— OBJECTIVE —
List every line in the items below that contains the string "size".

-------- DATASET RECORDS

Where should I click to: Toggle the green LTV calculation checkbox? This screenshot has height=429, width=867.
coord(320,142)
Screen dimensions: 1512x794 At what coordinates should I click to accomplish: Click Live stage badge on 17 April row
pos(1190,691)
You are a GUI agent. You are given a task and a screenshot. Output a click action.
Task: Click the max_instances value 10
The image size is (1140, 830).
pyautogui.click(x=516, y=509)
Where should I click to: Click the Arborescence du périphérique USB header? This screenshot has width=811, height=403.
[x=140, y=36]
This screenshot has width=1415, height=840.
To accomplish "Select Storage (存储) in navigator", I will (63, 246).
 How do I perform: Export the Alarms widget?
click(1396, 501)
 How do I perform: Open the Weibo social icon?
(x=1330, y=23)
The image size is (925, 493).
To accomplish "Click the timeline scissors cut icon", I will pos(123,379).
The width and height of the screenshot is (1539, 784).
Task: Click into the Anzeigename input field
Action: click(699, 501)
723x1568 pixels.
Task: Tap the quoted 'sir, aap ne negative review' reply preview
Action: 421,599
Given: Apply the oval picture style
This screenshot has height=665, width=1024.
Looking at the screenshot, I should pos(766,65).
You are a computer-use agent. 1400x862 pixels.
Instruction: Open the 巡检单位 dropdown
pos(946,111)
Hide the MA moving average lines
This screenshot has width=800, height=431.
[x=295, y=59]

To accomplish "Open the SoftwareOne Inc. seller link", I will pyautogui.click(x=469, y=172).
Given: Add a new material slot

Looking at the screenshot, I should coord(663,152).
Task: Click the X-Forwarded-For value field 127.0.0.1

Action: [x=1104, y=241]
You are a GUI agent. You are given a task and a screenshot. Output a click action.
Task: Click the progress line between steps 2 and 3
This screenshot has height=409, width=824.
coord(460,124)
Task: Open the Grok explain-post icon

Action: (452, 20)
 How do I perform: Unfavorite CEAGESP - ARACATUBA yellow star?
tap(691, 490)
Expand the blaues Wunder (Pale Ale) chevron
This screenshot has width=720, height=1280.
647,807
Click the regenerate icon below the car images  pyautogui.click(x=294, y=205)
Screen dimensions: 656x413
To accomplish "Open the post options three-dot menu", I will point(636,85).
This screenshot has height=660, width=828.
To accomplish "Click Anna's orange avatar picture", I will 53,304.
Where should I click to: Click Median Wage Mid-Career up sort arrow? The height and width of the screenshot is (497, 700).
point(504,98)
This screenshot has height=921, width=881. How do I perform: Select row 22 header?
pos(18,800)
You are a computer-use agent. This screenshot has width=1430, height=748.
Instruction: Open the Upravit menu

----------------

— ANSWER IN FULL —
The image size is (1140, 830).
The image size is (925, 493).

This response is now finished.